I have held in Jagdeo Vs. D.D.C 2006 (5) Alld. Daily Judgments 651 that revenue entries continuing since much before Zamindari Abolition can not be questioned in consolidation proceedings. However, in the instant case the said principle cannot be applied. It is clear that contesting respondents since much before basic year were asserting their rights. Respondents 2 to 6 are descendants of Jagesar and Gajadhar both sons of Dan Pandey. Respondents 1, 7 and 8 claimed that Mahadeo son of Bihari (son of Dan Pandey) sold his ¼ share to respondent No.1 and Hanuman father of respondents No.7 and 8 on 13.4.1942. Mahadeo on 25.5.1937, executed usufructuary mortgage in respect of part of the land in dispute in favour of Surjan and others and the revenue entries were changed in pursuance of the said mortgage as was apparent from Khatauni of 1346 fasli. It has also been found by the revisional court that the said mortgage was redeemed by Triveni who was descendant of Gajadhar son of Dan Pandey. After 11 years of execution of sale deed by Mahadeo in favour of Ayodhya Prasad and Hanuman in the year 1942, a Civil Suit for injunction and possession was filed by petitioner Sharda Prasad in 1953. The suit was dismissed in default on 8.8.1961. Restoration application was also dismissed on 26.7.1962. On the basis of these four important facts i.e. mortgage, redemption of mortgage, sale deed and Civil Suit, S.O.C and D.D.C held that the property was joint family property.
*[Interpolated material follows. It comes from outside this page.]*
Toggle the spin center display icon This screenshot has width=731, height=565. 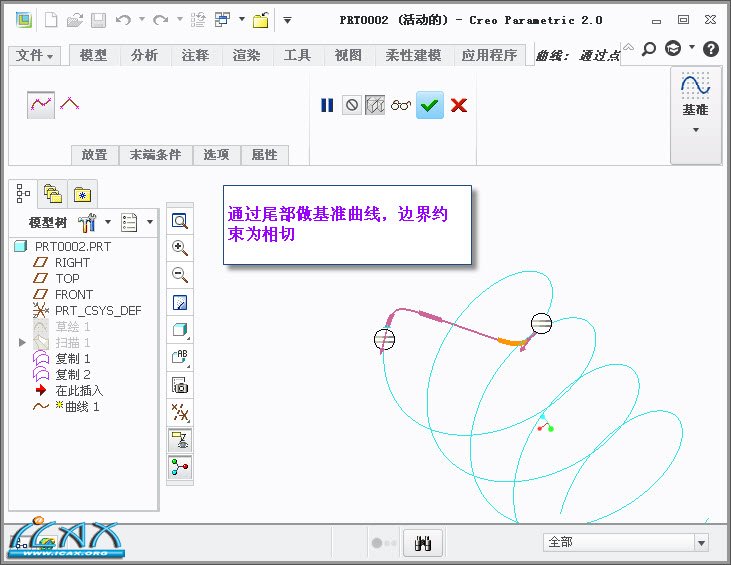(180, 467)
In view of the above, it is clear that for about 40 years since before basic year brothers of Rameshwar and transferees of one such brother were asserting their rights in the property in dispute. S.O.C has also mentioned in para 8 of its judgment that in the suit filed by petitioner in the year 1953 he had admitted in his statement under Order 10 Rule 2 C.P.C that Ayodhya Prasad and Hanuman were in possession of ¼ share.
In view of the above no fault can be found with the judgment and orders passed by the S.O.C and D.D.C to the effect that the property in dispute was joint family property and Rameshwar had ¼ share in it. S.O.C has also held that dismissal of Civil Suit for possession and injunction filed by petitioner against Ayodhya Prasad and Hanuman operates as res judicata. Technically speaking dismissal of suit in default does not operate as res judicata, however, by virtue of Order 9 Rule 9 C.P.C, dismissal of suit in default of plaintiff but in the presence of defendant precludes the plaintiff from bringing a fresh suit in respect of the same cause of action. Apart from it at least possession of petitioner No.1 and father of respondent No. 7 and 8 is proved since 1953 when the Civil Suit was filed.
Accordingly there is no merit in the writ petition hence it is dismissed.